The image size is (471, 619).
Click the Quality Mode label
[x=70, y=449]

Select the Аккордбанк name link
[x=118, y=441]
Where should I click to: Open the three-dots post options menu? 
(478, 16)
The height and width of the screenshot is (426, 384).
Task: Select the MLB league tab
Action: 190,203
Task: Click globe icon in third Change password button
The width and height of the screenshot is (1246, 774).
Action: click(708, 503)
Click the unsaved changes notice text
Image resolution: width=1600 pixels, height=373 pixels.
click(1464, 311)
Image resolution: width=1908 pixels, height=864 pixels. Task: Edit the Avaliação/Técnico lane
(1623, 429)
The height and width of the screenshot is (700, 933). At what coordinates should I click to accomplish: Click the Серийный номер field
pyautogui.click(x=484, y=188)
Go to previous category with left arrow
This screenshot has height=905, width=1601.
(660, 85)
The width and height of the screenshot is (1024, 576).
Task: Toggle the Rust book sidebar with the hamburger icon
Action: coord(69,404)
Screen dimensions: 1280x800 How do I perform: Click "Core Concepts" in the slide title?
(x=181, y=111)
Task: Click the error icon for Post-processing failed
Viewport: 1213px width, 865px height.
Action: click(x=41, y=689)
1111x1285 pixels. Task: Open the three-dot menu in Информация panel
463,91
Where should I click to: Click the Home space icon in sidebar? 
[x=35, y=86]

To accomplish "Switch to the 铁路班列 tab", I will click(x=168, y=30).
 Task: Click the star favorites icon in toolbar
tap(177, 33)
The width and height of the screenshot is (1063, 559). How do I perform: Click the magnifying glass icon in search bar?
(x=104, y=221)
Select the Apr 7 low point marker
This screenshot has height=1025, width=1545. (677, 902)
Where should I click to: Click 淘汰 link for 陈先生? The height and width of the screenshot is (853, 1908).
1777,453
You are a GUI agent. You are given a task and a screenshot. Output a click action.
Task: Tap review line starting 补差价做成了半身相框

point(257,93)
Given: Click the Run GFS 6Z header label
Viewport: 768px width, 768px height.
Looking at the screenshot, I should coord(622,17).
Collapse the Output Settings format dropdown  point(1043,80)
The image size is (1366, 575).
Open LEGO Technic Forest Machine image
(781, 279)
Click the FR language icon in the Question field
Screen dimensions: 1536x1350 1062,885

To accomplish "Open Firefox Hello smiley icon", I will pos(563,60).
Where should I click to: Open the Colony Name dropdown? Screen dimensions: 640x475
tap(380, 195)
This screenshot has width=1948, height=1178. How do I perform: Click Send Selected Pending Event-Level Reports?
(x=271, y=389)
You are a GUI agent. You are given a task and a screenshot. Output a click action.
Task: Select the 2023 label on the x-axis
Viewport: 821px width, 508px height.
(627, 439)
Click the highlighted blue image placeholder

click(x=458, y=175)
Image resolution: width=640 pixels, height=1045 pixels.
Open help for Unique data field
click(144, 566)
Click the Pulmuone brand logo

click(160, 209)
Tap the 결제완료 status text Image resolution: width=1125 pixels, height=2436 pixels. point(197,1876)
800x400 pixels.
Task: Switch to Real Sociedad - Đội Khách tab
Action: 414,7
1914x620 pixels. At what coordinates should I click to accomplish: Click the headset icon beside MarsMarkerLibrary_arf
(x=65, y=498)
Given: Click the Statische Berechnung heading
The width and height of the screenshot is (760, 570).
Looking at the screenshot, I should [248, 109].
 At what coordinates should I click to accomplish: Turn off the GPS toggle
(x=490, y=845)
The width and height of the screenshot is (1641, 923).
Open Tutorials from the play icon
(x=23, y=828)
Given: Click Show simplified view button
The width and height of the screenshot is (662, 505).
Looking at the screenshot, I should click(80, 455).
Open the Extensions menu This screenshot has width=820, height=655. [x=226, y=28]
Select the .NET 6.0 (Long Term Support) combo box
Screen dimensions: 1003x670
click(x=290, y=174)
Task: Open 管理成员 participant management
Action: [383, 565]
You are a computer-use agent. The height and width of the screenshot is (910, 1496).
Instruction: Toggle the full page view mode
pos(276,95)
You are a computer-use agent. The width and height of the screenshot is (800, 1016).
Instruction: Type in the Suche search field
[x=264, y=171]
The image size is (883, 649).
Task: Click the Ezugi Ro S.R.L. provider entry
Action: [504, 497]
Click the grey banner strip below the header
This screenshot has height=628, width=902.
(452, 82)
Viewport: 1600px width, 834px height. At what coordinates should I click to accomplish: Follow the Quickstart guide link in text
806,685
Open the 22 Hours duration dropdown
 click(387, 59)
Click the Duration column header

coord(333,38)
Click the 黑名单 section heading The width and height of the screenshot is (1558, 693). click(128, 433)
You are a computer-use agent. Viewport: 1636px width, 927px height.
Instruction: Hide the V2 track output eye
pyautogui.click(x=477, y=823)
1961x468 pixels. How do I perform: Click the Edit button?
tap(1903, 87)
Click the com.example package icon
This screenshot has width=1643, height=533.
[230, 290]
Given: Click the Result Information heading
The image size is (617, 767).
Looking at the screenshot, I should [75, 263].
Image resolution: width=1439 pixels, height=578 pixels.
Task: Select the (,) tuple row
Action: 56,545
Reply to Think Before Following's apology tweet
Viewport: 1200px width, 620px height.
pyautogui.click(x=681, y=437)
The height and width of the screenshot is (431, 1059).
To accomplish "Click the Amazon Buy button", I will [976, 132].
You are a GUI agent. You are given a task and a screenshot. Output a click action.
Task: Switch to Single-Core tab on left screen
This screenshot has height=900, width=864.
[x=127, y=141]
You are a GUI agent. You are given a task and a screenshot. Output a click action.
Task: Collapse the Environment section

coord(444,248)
========================
Directions. Which lines above hold the word "computer"? Copy each of them.

Result of this task.
You are a computer-use agent. The height and width of the screenshot is (910, 1496).
You are a computer-use agent. The width and height of the screenshot is (800, 1016).
You are a computer-use agent. Viewport: 1636px width, 927px height.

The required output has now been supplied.